La OCDE propone seis recomendaciones principales para reforzar la protección de los consumidores. En primer lugar, establecer y hacer cumplir marcos sólidos de protección financiera del consumidor. En segundo término, desarrollar mecanismos de responsabilidad y reparación que sean justos y accesibles para quienes resulten afectados.

América Latina

Establecer canales específicos para denunciar estafas y fraudes, facilitando que la información llegue rápidamente a las autoridades y proveedores correspondientes, se sitúa en tercer lugar. La cuarta recomendación consiste en utilizar una tipología para recopilar y clasificar los datos sobre fraudes.

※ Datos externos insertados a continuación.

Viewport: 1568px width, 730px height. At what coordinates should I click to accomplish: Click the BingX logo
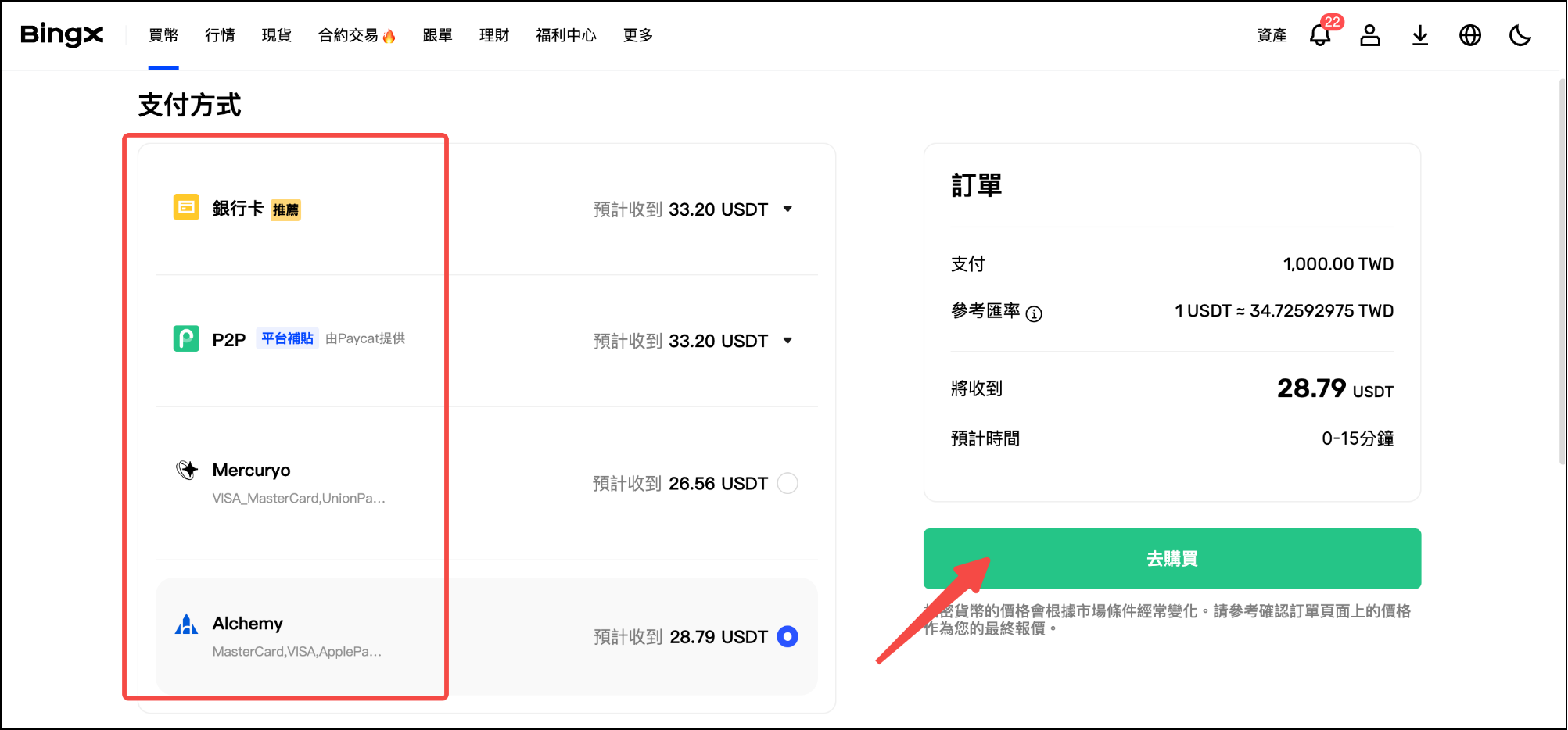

La quinta apunta a elevar los niveles de alfabetización financiera digital y promover una mayor conciencia sobre los riesgos. Finalmente, la sexta recomienda fortalecer la colaboración entre todos los participantes del ecosistema antifraude.

Esta última dimensión merece especial atención, ya que la prevención no puede quedar exclusivamente en manos de los bancos o los reguladores. Las autoridades de protección al consumidor, los organismos de seguridad y justicia, los proveedores de telecomunicaciones, las redes sociales, las plataformas digitales y las entidades financieras pueden disponer de piezas diferentes de información. Compartir datos y coordinar respuestas puede permitir detectar antes las campañas fraudulentas y reducir su impacto.

Las recomendaciones de la OCDE resultan particularmente relevantes para América Latina, donde la rápida expansión de los pagos digitales y de los servicios financieros puede convivir con importantes brechas de alfabetización digital y financiera. Para los países de la región, el desafío consiste en avanzar simultáneamente en inclusión financiera y protección del consumidor.

Riesgo sistémico

Más digitalización no debería significar necesariamente más vulnerabilidad. Una agenda moderna de protección financiera debería integrar a supervisores, administraciones públicas, entidades financieras, empresas tecnológicas y de telecomunicaciones, además de organizaciones de consumidores. También resulta fundamental facilitar mecanismos sencillos de denuncia y recuperación, mejorar la utilización de datos y desarrollar campañas permanentes de educación, y no solamente acciones de comunicación posteriores a una ola de fraudes.

La principal enseñanza del informe de la OCDE es que las estafas financieras deben ser consideradas un riesgo sistémico para la confianza en el ecosistema financiero digital. Sus efectos no se limitan a la pérdida económica sufrida por una persona. También pueden deteriorar la confianza en las instituciones, desalentar la utilización de servicios digitales y afectar a los avances logrados en materia de inclusión financiera.

Frente a un fenómeno que evoluciona con la misma velocidad que la tecnología, las políticas públicas deben ser dinámicas y estar basadas en evidencia. La combinación de regulación efectiva, sistemas de detección, mecanismos de reparación accesibles, datos de calidad, educación digital y cooperación interinstitucional ofrece una hoja de ruta concreta.